I see the notes profile and it looks like this should be at least "ok."

It was not.

In hindsight, I think maybe this was created in the infancy of synthetic scent notes and it ended up like a Frankenstein monster of a fragrance.

Surprising that this traumatic virgin flight of wearing scent didn't scar me for life and scare me into a life of not wearing anything.
10th November 2018
209184

ADVERTISEMENT
Oh boy, I admit that I had to get a bottle only a decade or so ago just to have said, "Yea, I tried it." :-)

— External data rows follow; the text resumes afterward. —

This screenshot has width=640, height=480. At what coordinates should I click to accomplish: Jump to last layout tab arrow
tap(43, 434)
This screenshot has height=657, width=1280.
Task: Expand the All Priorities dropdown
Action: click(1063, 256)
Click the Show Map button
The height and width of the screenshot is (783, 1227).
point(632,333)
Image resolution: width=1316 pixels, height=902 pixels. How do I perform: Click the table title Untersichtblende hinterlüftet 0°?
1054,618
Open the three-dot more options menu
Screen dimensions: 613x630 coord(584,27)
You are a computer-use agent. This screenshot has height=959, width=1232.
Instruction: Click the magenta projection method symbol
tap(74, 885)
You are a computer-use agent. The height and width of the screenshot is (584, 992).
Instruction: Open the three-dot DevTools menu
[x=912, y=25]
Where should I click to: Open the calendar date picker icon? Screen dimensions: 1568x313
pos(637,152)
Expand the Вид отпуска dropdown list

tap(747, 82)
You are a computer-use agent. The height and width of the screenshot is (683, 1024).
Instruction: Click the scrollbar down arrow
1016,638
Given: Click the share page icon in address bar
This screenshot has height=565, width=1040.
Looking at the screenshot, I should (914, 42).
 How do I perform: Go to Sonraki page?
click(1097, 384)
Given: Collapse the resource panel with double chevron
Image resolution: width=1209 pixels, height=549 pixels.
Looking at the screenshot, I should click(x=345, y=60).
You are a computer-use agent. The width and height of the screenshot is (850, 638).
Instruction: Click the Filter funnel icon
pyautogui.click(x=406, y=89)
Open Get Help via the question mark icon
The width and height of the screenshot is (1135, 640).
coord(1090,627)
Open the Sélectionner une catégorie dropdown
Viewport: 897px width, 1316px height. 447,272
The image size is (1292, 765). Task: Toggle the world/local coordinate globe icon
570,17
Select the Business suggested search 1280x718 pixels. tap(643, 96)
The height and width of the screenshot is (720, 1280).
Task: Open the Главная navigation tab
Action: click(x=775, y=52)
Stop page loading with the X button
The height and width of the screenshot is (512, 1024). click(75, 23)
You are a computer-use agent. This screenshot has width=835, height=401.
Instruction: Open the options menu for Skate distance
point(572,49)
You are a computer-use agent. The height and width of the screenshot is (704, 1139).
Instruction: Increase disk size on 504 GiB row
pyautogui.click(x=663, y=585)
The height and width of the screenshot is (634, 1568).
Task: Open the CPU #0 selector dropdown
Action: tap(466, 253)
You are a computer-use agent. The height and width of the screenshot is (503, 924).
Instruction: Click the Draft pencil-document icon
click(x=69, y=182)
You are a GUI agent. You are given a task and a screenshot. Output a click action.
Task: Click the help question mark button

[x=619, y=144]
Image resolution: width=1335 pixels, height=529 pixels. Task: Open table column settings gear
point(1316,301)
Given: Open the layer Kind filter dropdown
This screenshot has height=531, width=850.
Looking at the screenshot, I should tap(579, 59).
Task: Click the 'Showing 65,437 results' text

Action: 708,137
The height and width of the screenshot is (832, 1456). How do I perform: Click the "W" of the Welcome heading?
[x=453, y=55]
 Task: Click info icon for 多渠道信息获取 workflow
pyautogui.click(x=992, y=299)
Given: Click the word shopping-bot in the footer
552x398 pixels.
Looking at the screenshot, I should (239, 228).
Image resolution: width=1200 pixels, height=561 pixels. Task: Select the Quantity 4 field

Once I got past its fully pretentious name and adolescent marketing strategy, what I got was an okay, non-cloying, non-beastmode aromatic oriental musk scent that I can imagine that a lot of teens / teens at heart would wear with a bunch of crazy notions in mind about what was to come next! (Some of that was reflected in the "pheromone" scents that came out in subsequent eras, meant to promise all kinds of luck with the opposite sex.)

Hai Karate is inoffensive but not revolutionary (sorry, Pfizer!). It starts with a sharp, bright citrus slap, then it warms down to something like a warm, musky Old Spice or Brut scent (contemporaries to it) with some oriental sweetness (amber, maybe). It has average longevity, maybe to reflect the brief but intense encounters that young guys would have wearing it!

I give it props for being good enough to get relaunched even after FIFTY years since introduction. Hai Karate is interesting, nostalgic, and full of laughable but benign gimickry echoing what a whole bunch of us men probably wanted as far as a sure-shot tonic to draw the ladies LOL!
4th September 2018
206397
Hai Karate, which translates to "Yes, Empty Hand," is from the get-go its own indictment of what you'll be walking out of the store with. In body and functionality it is as if Royal Copenhagen had fewer aromatic ingredients, more musk, and was issued by Jovan. It has a reputation for smelling precisely like an all-too-young dude who 'knows what women like,' but has absolutely no idea what women like. It is basically just a sweet and powdery musk with plenty of misplaced bravado.
My father told me he wore this in his misbegotten youth, and that is funny and somehow endearing to me, though I will spare you his stories of embarrassment.
While I don't think it is a terrible scent (just very dated), it perfectly represents the painfully awkward teenagers of the 70's who wore it. Hard to karate-chop all those women when my jeans are so tight.
7th August 2018
205089
I jumped at the chance to own Hai Karate when I saw it on sale for GBP 2.49. A Christmas present for my Dad when I was young, along with Burlington, Pagan Man et al. A subject of jokes as a go - to topic for cheap fragrance or last minute, ill - considered gifts, up there with Tommy Hilfinger, bought at the local market.
Fist impression was a trip or slip in a cupboard of cleaning materiels, leaving you wondering what you, ve just knocked off the shelf. Dries down to a powdery, rather feminine concoction. Not something I could wear and enjoy. Gets a neutral for its value in putting a smile on my face from the moment I spied it.
21st August 2016
175970
There is a possible citrus scent, but all I really get is an artificial and synthetic scent. This is the only fragrance that has caused a sneezing fit too. Other classic aftershaves are still great Brut, Denim, Blue Stratos, but Hai Karate doesn't live up to those.

This is a review of the new UK licensed Hai Karate.